* BEGIN Recorded data *

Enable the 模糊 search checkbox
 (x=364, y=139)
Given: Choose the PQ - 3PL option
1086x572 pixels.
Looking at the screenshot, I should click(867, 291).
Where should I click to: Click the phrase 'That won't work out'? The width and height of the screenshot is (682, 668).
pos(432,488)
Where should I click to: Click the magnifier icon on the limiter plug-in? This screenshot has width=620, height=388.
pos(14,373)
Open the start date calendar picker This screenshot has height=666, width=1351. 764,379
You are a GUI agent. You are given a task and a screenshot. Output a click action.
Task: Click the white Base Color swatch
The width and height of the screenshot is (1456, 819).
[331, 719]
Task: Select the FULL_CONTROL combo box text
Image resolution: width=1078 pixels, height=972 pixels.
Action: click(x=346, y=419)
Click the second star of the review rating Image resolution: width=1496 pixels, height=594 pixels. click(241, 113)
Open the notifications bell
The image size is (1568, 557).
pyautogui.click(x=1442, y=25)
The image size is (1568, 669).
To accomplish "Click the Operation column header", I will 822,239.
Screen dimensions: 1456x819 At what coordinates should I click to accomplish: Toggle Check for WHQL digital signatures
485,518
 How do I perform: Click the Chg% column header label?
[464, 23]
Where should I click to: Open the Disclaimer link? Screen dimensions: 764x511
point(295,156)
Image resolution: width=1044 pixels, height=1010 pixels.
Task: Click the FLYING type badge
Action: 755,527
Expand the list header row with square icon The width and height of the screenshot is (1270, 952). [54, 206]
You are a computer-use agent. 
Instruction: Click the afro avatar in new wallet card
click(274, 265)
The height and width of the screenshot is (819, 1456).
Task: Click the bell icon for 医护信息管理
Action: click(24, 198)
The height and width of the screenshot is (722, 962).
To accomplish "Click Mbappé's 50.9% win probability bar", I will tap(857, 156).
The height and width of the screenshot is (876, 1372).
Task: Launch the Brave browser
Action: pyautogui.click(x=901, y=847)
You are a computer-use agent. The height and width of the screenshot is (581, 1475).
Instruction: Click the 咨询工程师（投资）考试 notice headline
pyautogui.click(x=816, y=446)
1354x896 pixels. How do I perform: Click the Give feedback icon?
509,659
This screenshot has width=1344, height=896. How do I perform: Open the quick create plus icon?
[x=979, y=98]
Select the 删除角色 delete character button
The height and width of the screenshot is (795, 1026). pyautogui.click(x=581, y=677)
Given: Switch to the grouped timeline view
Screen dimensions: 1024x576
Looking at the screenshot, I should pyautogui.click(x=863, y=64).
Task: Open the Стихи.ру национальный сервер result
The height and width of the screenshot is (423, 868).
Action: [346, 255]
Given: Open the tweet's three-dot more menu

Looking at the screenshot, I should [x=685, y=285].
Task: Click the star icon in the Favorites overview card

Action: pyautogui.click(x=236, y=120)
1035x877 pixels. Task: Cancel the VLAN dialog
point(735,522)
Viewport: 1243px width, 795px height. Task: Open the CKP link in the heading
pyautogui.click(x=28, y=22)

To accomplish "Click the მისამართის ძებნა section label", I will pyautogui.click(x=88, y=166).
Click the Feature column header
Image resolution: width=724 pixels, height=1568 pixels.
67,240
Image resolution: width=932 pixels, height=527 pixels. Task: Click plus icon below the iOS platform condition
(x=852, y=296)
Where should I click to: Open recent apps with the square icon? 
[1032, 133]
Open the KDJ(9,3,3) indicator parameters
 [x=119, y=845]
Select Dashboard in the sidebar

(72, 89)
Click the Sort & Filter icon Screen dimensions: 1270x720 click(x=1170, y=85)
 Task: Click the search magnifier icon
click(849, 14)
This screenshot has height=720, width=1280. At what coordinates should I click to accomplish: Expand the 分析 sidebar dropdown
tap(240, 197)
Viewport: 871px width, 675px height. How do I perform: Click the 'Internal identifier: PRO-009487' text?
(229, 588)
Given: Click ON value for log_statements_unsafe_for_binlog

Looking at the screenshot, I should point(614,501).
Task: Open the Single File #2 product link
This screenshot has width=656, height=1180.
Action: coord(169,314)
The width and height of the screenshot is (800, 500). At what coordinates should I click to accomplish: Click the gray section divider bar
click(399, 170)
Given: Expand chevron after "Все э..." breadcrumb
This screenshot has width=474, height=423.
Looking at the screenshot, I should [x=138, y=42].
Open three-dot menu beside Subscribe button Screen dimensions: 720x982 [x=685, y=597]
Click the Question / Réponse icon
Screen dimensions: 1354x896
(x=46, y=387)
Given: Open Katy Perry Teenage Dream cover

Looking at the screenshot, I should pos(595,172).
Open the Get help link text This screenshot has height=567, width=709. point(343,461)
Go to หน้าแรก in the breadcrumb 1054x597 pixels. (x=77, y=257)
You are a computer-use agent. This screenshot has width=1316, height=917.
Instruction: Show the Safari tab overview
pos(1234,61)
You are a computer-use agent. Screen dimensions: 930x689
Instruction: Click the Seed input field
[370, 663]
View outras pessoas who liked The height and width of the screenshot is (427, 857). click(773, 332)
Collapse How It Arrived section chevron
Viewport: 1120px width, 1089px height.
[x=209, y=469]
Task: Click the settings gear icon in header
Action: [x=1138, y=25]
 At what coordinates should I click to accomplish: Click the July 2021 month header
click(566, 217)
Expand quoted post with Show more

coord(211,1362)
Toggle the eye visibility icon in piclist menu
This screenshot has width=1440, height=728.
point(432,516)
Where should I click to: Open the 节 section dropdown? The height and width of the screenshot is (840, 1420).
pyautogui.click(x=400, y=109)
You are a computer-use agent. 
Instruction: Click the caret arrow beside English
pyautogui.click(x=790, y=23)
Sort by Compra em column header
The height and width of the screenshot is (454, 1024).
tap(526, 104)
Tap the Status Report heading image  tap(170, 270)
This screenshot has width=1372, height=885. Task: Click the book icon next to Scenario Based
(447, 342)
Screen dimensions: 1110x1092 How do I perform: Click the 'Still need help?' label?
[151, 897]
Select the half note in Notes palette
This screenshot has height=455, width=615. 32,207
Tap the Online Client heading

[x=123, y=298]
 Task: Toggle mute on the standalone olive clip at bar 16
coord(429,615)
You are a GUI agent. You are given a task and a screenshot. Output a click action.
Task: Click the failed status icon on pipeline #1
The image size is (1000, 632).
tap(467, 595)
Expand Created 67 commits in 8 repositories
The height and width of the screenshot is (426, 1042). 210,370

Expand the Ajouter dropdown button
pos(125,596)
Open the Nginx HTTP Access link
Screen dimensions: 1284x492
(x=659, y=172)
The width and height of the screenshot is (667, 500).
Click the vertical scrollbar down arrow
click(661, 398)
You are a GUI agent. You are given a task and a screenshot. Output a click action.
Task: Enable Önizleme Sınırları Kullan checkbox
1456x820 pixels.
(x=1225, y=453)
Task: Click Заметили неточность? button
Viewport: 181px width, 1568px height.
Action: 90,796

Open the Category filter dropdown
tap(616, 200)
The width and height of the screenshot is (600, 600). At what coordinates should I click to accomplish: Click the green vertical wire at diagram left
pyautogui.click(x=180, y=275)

* END Recorded data *

* _What you should do_:
Reproduce every one of the rows above verbatim, line for line, with no changes.

* _Task answer_:
Enable the 模糊 search checkbox
 (x=364, y=139)
Given: Choose the PQ - 3PL option
1086x572 pixels.
Looking at the screenshot, I should click(867, 291).
Where should I click to: Click the phrase 'That won't work out'? The width and height of the screenshot is (682, 668).
pos(432,488)
Where should I click to: Click the magnifier icon on the limiter plug-in? This screenshot has width=620, height=388.
pos(14,373)
Open the start date calendar picker This screenshot has height=666, width=1351. 764,379
You are a GUI agent. You are given a task and a screenshot. Output a click action.
Task: Click the white Base Color swatch
The width and height of the screenshot is (1456, 819).
[331, 719]
Task: Select the FULL_CONTROL combo box text
Image resolution: width=1078 pixels, height=972 pixels.
Action: click(x=346, y=419)
Click the second star of the review rating Image resolution: width=1496 pixels, height=594 pixels. click(241, 113)
Open the notifications bell
The image size is (1568, 557).
pyautogui.click(x=1442, y=25)
The image size is (1568, 669).
To accomplish "Click the Operation column header", I will 822,239.
Screen dimensions: 1456x819 At what coordinates should I click to accomplish: Toggle Check for WHQL digital signatures
485,518
 How do I perform: Click the Chg% column header label?
[464, 23]
Where should I click to: Open the Disclaimer link? Screen dimensions: 764x511
point(295,156)
Image resolution: width=1044 pixels, height=1010 pixels.
Task: Click the FLYING type badge
Action: 755,527
Expand the list header row with square icon The width and height of the screenshot is (1270, 952). [54, 206]
You are a computer-use agent. 
Instruction: Click the afro avatar in new wallet card
click(274, 265)
The height and width of the screenshot is (819, 1456).
Task: Click the bell icon for 医护信息管理
Action: click(24, 198)
The height and width of the screenshot is (722, 962).
To accomplish "Click Mbappé's 50.9% win probability bar", I will tap(857, 156).
The height and width of the screenshot is (876, 1372).
Task: Launch the Brave browser
Action: pyautogui.click(x=901, y=847)
You are a computer-use agent. The height and width of the screenshot is (581, 1475).
Instruction: Click the 咨询工程师（投资）考试 notice headline
pyautogui.click(x=816, y=446)
1354x896 pixels. How do I perform: Click the Give feedback icon?
509,659
This screenshot has width=1344, height=896. How do I perform: Open the quick create plus icon?
[x=979, y=98]
Select the 删除角色 delete character button
The height and width of the screenshot is (795, 1026). pyautogui.click(x=581, y=677)
Given: Switch to the grouped timeline view
Screen dimensions: 1024x576
Looking at the screenshot, I should pyautogui.click(x=863, y=64).
Task: Open the Стихи.ру национальный сервер result
The height and width of the screenshot is (423, 868).
Action: [346, 255]
Given: Open the tweet's three-dot more menu

Looking at the screenshot, I should [x=685, y=285].
Task: Click the star icon in the Favorites overview card

Action: pyautogui.click(x=236, y=120)
1035x877 pixels. Task: Cancel the VLAN dialog
point(735,522)
Viewport: 1243px width, 795px height. Task: Open the CKP link in the heading
pyautogui.click(x=28, y=22)

To accomplish "Click the მისამართის ძებნა section label", I will pyautogui.click(x=88, y=166).
Click the Feature column header
Image resolution: width=724 pixels, height=1568 pixels.
67,240
Image resolution: width=932 pixels, height=527 pixels. Task: Click plus icon below the iOS platform condition
(x=852, y=296)
Where should I click to: Open recent apps with the square icon? 
[1032, 133]
Open the KDJ(9,3,3) indicator parameters
 [x=119, y=845]
Select Dashboard in the sidebar

(72, 89)
Click the Sort & Filter icon Screen dimensions: 1270x720 click(x=1170, y=85)
 Task: Click the search magnifier icon
click(849, 14)
This screenshot has height=720, width=1280. At what coordinates should I click to accomplish: Expand the 分析 sidebar dropdown
tap(240, 197)
Viewport: 871px width, 675px height. How do I perform: Click the 'Internal identifier: PRO-009487' text?
(229, 588)
Given: Click ON value for log_statements_unsafe_for_binlog

Looking at the screenshot, I should point(614,501).
Task: Open the Single File #2 product link
This screenshot has width=656, height=1180.
Action: coord(169,314)
The width and height of the screenshot is (800, 500). At what coordinates should I click to accomplish: Click the gray section divider bar
click(399, 170)
Given: Expand chevron after "Все э..." breadcrumb
This screenshot has width=474, height=423.
Looking at the screenshot, I should [x=138, y=42].
Open three-dot menu beside Subscribe button Screen dimensions: 720x982 [x=685, y=597]
Click the Question / Réponse icon
Screen dimensions: 1354x896
(x=46, y=387)
Given: Open Katy Perry Teenage Dream cover

Looking at the screenshot, I should pos(595,172).
Open the Get help link text This screenshot has height=567, width=709. point(343,461)
Go to หน้าแรก in the breadcrumb 1054x597 pixels. (x=77, y=257)
You are a computer-use agent. This screenshot has width=1316, height=917.
Instruction: Show the Safari tab overview
pos(1234,61)
You are a computer-use agent. Screen dimensions: 930x689
Instruction: Click the Seed input field
[370, 663]
View outras pessoas who liked The height and width of the screenshot is (427, 857). click(773, 332)
Collapse How It Arrived section chevron
Viewport: 1120px width, 1089px height.
[x=209, y=469]
Task: Click the settings gear icon in header
Action: [x=1138, y=25]
 At what coordinates should I click to accomplish: Click the July 2021 month header
click(566, 217)
Expand quoted post with Show more

coord(211,1362)
Toggle the eye visibility icon in piclist menu
This screenshot has width=1440, height=728.
point(432,516)
Where should I click to: Open the 节 section dropdown? The height and width of the screenshot is (840, 1420).
pyautogui.click(x=400, y=109)
You are a computer-use agent. 
Instruction: Click the caret arrow beside English
pyautogui.click(x=790, y=23)
Sort by Compra em column header
The height and width of the screenshot is (454, 1024).
tap(526, 104)
Tap the Status Report heading image  tap(170, 270)
This screenshot has width=1372, height=885. Task: Click the book icon next to Scenario Based
(447, 342)
Screen dimensions: 1110x1092 How do I perform: Click the 'Still need help?' label?
[151, 897]
Select the half note in Notes palette
This screenshot has height=455, width=615. 32,207
Tap the Online Client heading

[x=123, y=298]
 Task: Toggle mute on the standalone olive clip at bar 16
coord(429,615)
You are a GUI agent. You are given a task and a screenshot. Output a click action.
Task: Click the failed status icon on pipeline #1
The image size is (1000, 632).
tap(467, 595)
Expand Created 67 commits in 8 repositories
The height and width of the screenshot is (426, 1042). 210,370

Expand the Ajouter dropdown button
pos(125,596)
Open the Nginx HTTP Access link
Screen dimensions: 1284x492
(x=659, y=172)
The width and height of the screenshot is (667, 500).
Click the vertical scrollbar down arrow
click(661, 398)
You are a GUI agent. You are given a task and a screenshot. Output a click action.
Task: Enable Önizleme Sınırları Kullan checkbox
1456x820 pixels.
(x=1225, y=453)
Task: Click Заметили неточность? button
Viewport: 181px width, 1568px height.
Action: 90,796

Open the Category filter dropdown
tap(616, 200)
The width and height of the screenshot is (600, 600). At what coordinates should I click to accomplish: Click the green vertical wire at diagram left
pyautogui.click(x=180, y=275)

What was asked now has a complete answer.